The talk will address questions such as: Why has the recovery been "jobless"? What is the role of mismatch? What are the policy options and the constraints on policy choices? What are the risks to the U.S. of the continuing Euro crisis?
Dale T. Mortensen pioneered the theory of job search and extended it to study labor turnover, research and development, personal relationships, and labor reallocation. The model he helped develop has become the leading technique for the analysis of labor market fluctuations and the effects of labor market policy. His publications include more than 50 articles and a book, Wage Dispersion: Why Are Similar Workers Paid Differently? A new book, jointly authored with Christopher Pissarides and entitled Job Matching, Unemployment, and Wage Dispersion was published in 2011.

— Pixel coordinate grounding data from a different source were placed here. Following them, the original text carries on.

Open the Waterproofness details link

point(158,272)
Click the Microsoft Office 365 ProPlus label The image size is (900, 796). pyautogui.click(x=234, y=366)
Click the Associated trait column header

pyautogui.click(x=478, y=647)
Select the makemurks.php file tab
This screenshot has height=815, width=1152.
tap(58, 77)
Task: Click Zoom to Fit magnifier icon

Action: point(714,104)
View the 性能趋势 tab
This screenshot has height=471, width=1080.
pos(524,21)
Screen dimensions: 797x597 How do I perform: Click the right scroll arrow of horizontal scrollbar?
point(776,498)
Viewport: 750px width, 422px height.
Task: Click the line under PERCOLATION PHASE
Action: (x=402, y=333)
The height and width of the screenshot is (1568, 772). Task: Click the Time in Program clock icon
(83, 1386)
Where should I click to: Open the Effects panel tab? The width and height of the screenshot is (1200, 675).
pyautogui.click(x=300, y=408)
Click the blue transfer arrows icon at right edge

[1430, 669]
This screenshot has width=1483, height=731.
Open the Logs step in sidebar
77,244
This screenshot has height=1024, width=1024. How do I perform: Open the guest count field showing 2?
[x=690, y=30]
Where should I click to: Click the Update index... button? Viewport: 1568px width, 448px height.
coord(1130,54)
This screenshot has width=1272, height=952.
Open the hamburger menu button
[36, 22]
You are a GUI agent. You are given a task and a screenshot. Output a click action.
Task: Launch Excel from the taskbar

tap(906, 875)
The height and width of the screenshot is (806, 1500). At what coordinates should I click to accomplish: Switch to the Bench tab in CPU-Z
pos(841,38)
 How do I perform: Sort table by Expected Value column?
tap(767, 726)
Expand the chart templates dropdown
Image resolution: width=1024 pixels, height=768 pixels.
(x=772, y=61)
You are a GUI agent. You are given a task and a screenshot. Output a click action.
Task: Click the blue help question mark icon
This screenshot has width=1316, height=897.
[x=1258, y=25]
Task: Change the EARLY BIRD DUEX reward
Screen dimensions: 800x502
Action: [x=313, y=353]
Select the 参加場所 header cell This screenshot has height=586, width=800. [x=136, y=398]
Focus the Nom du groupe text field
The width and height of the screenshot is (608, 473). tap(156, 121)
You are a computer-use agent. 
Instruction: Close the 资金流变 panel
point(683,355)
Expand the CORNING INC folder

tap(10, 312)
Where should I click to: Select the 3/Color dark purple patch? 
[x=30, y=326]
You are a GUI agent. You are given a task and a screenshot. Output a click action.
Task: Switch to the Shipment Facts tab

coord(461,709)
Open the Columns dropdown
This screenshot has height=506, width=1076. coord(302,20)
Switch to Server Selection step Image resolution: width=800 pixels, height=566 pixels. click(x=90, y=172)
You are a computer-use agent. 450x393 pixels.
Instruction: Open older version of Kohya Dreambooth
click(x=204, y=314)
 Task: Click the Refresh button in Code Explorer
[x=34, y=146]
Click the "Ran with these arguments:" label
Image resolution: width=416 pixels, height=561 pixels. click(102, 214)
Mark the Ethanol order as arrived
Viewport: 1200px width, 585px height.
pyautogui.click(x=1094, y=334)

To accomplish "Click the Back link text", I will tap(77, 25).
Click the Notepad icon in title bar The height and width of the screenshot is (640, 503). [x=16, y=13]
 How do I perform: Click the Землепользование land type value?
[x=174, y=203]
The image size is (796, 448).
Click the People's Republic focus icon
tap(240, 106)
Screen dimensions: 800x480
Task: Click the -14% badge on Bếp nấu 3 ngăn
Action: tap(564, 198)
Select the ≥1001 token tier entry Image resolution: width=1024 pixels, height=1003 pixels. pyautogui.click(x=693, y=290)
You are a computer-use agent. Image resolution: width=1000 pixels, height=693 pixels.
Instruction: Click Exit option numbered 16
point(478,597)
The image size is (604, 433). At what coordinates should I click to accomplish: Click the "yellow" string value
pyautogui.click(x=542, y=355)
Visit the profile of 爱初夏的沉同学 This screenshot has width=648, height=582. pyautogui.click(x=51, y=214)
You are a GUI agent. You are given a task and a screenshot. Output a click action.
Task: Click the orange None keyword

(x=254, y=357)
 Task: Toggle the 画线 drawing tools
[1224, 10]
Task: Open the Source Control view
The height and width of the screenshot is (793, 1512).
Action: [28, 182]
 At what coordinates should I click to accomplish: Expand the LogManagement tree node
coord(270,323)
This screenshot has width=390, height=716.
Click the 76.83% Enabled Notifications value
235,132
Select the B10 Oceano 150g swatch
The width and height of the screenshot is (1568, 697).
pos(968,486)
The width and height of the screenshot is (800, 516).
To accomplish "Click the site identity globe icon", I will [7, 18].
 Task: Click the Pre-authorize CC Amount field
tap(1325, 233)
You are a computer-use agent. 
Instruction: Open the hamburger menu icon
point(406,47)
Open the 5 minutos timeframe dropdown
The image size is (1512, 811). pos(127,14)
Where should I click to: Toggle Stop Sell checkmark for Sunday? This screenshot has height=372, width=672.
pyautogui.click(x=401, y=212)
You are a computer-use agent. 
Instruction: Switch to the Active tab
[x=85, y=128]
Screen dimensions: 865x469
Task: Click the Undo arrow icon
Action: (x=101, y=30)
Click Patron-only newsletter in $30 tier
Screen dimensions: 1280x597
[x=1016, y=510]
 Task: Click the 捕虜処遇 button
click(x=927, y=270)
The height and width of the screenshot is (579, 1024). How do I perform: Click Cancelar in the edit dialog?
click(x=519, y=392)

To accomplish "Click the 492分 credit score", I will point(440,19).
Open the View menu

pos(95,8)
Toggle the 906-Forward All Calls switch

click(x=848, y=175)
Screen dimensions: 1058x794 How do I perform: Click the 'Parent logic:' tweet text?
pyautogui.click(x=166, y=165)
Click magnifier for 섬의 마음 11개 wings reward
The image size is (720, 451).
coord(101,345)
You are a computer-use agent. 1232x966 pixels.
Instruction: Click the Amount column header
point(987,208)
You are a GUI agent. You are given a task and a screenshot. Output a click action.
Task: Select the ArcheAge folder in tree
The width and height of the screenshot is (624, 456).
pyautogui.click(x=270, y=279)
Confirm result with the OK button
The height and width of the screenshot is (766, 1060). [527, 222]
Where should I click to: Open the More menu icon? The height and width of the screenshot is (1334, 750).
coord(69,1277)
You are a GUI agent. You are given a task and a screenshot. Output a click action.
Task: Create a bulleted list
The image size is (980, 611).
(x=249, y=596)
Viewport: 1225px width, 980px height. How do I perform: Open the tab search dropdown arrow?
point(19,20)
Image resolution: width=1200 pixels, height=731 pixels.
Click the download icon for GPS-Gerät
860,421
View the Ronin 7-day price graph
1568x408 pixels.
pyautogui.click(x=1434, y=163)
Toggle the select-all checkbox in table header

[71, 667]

Mr. Mortensen was awarded the 2010 Nobel Prize in Economic Sciences together with Pissarides and Peter Diamond for their contributions to the analysis to "Markets with Search Friction." He is the Ida C. Cook Professor of Economics at Northwestern University, a research associate of the National Bureau of Economic Research, and a research fellow of the Institute for the Study of Labor. He received his B.A. in Economics from Willamette University in 1961 and his Ph.D. in Economics from Carnegie-Mellon University in 1967. Mortensen is a fellow of Econometrica Society, the Society of Labor Economics, and the European Economic Association. He was awarded the IZA Labor Economics Prize in 2005 and the Society of Labor Economics Mincer Prize in 2007.
The talk is sponsored by the Georgescu-Roegen Lecture Series.